▸ **Trecho da página**:
+++
No final dos anos 80, o uso do estupro como arma de guerra pelos regimes oficiais em El Salvador, Haiti, Peru e outros lugares da América Latina foi exposto, enquanto o tabu tradicional no tratamento da violência doméstica se desfazia, colocando a violência contra mulheres nos holofotes do discurso público.[2] Conforme a maioria das ditaduras militares caia na América Latina durante a Terceira Onda de Democratização (1978-1995), as mulheres começaram a pressionar seus governos civis para combater a violência sistêmica contra as mulheres, do Brasil ao Chile e ao México.
Em 1988, a estratégia da CIM seguiu seu modelo de criação de normas internacionais para pressionar por mudanças governamentais a nível nacional. Para isso, as mulheres redigiram uma Convenção Interamericana sobre violência contra as mulheres, e realizaram uma reunião consultiva especial em 1990. A Consulta Interamericana sobre a Mulher e a Violência de 1990 foi a primeira reunião diplomática desse tipo.[2][3] Na convenção, as mulheres avaliaram a fundo a questão da violência de gênero[1] e, em seguida, organizaram duas reuniões intergovernamentais de especialistas para ajudar no esclarecimento de questões para elaborar uma proposta. O instrumento final,[4] que viria a ser conhecido como Convenção de Belém do Pará de 1994, foi o primeiro tratado a abordar a violência contra as mulheres. Foi apresentado em uma Assembléia Especial Extraordinária dos delegados da CIM em abril de 1994, que o aprovou e endossou sua submissão à Assembléia Geral da OEA. Foi adotado em Belém do Pará, Brasil, em 9 de junho de 1994 e foi endossado por 32 dos 34 Estados membros da OEA.
Os delegados da CIM continuaram a pressionar por acordos internacionais nas Américas na visando a proteção das mulheres. Em 1998, foi adotada a Declaração de Santo Domingo, que reconheceu que os direitos inalienáveis das mulheres existem ao longo da vida e são uma "parte integrante e indivisível dos direitos humanos universais".[5]
Conteúdo
O tratado é escrito nos quatro idiomas oficiais da Organização dos Estados Americanos, sendo declarado no artigo 25 que os quatro textos são igualmente autênticos.
+++
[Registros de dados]
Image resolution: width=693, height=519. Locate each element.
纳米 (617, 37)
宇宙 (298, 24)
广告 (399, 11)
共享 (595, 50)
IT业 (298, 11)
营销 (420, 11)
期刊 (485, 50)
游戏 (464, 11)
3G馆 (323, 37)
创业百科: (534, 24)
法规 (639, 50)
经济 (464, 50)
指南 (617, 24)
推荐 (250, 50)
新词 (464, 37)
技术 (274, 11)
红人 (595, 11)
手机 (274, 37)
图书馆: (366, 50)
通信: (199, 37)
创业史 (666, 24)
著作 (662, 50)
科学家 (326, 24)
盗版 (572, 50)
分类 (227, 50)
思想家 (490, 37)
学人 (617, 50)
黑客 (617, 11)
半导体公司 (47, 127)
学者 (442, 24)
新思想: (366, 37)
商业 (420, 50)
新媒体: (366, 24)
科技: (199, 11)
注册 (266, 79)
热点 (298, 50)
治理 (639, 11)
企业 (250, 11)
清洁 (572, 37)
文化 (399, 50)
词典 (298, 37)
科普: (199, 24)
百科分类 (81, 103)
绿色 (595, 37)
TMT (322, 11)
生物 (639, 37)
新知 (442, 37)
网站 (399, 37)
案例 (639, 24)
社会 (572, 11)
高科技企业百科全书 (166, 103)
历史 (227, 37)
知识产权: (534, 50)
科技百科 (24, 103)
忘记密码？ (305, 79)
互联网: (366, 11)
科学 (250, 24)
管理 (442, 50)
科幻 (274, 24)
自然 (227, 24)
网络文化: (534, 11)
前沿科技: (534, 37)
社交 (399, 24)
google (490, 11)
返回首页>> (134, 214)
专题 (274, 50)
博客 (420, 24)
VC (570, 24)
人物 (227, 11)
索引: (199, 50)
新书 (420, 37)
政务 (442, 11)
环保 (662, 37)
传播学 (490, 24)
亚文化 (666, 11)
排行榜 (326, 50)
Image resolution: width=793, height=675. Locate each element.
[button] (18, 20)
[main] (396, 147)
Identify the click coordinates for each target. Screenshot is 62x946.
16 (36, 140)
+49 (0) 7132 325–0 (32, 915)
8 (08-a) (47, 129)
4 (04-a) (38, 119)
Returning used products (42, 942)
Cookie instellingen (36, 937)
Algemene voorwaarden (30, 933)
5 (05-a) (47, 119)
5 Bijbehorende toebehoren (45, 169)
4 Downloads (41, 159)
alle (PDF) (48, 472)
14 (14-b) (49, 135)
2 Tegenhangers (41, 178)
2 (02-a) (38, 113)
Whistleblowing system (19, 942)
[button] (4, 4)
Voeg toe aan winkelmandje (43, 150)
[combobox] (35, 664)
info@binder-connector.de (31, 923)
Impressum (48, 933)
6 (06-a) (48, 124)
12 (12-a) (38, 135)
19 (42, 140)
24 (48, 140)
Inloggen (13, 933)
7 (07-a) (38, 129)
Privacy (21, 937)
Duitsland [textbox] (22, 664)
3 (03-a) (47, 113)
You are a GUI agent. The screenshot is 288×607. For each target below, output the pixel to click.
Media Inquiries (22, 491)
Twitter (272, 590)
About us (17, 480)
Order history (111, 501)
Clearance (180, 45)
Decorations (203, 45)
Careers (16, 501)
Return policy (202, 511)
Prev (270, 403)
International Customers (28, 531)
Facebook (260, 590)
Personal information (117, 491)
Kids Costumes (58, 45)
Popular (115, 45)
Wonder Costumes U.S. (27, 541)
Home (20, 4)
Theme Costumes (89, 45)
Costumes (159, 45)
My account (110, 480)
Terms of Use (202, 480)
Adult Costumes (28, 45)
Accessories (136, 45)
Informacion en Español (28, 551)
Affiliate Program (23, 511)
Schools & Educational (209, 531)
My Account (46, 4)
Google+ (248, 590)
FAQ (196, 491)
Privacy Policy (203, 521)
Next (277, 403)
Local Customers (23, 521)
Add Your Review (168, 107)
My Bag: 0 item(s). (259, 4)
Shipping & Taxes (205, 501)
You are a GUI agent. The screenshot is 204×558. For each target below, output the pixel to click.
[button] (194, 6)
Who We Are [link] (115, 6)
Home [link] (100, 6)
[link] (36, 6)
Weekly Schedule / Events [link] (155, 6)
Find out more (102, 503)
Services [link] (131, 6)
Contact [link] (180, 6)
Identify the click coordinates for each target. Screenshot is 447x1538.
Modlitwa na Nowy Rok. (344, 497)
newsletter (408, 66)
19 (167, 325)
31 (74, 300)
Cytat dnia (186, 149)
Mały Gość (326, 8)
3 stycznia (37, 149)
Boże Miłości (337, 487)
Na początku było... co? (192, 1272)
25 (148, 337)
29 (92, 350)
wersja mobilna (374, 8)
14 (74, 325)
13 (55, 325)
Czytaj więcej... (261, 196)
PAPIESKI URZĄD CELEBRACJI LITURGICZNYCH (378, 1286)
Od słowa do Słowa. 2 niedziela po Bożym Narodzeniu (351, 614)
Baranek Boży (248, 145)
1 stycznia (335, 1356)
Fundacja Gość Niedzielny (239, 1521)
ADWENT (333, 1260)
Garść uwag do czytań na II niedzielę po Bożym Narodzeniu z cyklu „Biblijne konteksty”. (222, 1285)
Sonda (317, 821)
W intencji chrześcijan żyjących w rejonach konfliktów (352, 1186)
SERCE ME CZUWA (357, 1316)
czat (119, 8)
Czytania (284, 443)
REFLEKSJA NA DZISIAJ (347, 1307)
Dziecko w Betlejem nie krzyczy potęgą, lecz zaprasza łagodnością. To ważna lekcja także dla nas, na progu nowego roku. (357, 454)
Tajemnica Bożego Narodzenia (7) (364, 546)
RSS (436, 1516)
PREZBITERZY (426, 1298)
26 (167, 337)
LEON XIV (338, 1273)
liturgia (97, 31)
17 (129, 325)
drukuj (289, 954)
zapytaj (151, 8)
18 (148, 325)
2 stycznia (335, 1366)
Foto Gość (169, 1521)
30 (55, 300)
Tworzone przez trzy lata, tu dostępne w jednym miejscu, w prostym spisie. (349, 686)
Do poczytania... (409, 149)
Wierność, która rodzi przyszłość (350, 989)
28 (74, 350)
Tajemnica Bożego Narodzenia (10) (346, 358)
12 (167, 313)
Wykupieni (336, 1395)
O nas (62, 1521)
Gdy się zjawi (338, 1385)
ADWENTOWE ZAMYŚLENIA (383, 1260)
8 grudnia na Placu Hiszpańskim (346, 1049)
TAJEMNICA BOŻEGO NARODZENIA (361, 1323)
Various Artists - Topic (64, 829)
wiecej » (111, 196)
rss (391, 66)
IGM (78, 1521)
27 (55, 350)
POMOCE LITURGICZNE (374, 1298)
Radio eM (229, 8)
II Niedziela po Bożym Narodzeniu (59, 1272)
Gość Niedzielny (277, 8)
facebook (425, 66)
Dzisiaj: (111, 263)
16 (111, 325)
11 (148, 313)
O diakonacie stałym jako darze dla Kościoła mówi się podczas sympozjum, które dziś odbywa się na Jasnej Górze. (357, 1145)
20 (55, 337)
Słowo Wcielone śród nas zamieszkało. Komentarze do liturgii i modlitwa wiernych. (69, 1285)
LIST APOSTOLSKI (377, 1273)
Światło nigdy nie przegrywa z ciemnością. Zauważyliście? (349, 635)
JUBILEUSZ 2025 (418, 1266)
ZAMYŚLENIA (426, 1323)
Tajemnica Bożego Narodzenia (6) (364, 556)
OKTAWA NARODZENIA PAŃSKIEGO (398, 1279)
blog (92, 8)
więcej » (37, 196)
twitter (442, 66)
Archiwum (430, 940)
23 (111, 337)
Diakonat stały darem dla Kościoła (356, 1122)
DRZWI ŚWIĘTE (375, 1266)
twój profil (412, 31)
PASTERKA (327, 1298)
+++
▸ **Tarefas**:
1. Indique se cada afirmação concorda com o texto sobre a Convenção de Belém do Pará acima: (a) a Consulta Interamericana sobre a Mulher e a Violência de 1990 foi a primeira reunião diplomática desse tipo; (b) a convenção foi endossada por todos os 34 Estados membros da OEA; (c) o artigo 25 declara que somente um dos idiomas oficiais tem texto autêntico. Para cada item, responda sim ou não e cite literalmente as palavras do texto que decidem a questão.
2. Transcreva do texto sobre a Convenção de Belém do Pará, sem nenhuma alteração, o trecho entre "Os delegados da CIM continuaram" e "são igualmente autênticos.", inclusive.

▸ **Respostas fornecidas**:
1.
(a) Sim: "A Consulta Interamericana sobre a Mulher e a Violência de 1990 foi a primeira reunião diplomática desse tipo."
(b) Não: "foi endossado por 32 dos 34 Estados membros da OEA"
(c) Não: "sendo declarado no artigo 25 que os quatro textos são igualmente autênticos"

2.
Os delegados da CIM continuaram a pressionar por acordos internacionais nas Américas na visando a proteção das mulheres. Em 1998, foi adotada a Declaração de Santo Domingo, que reconheceu que os direitos inalienáveis das mulheres existem ao longo da vida e são uma "parte integrante e indivisível dos direitos humanos universais".[5]
Conteúdo
O tratado é escrito nos quatro idiomas oficiais da Organização dos Estados Americanos, sendo declarado no artigo 25 que os quatro textos são igualmente autênticos.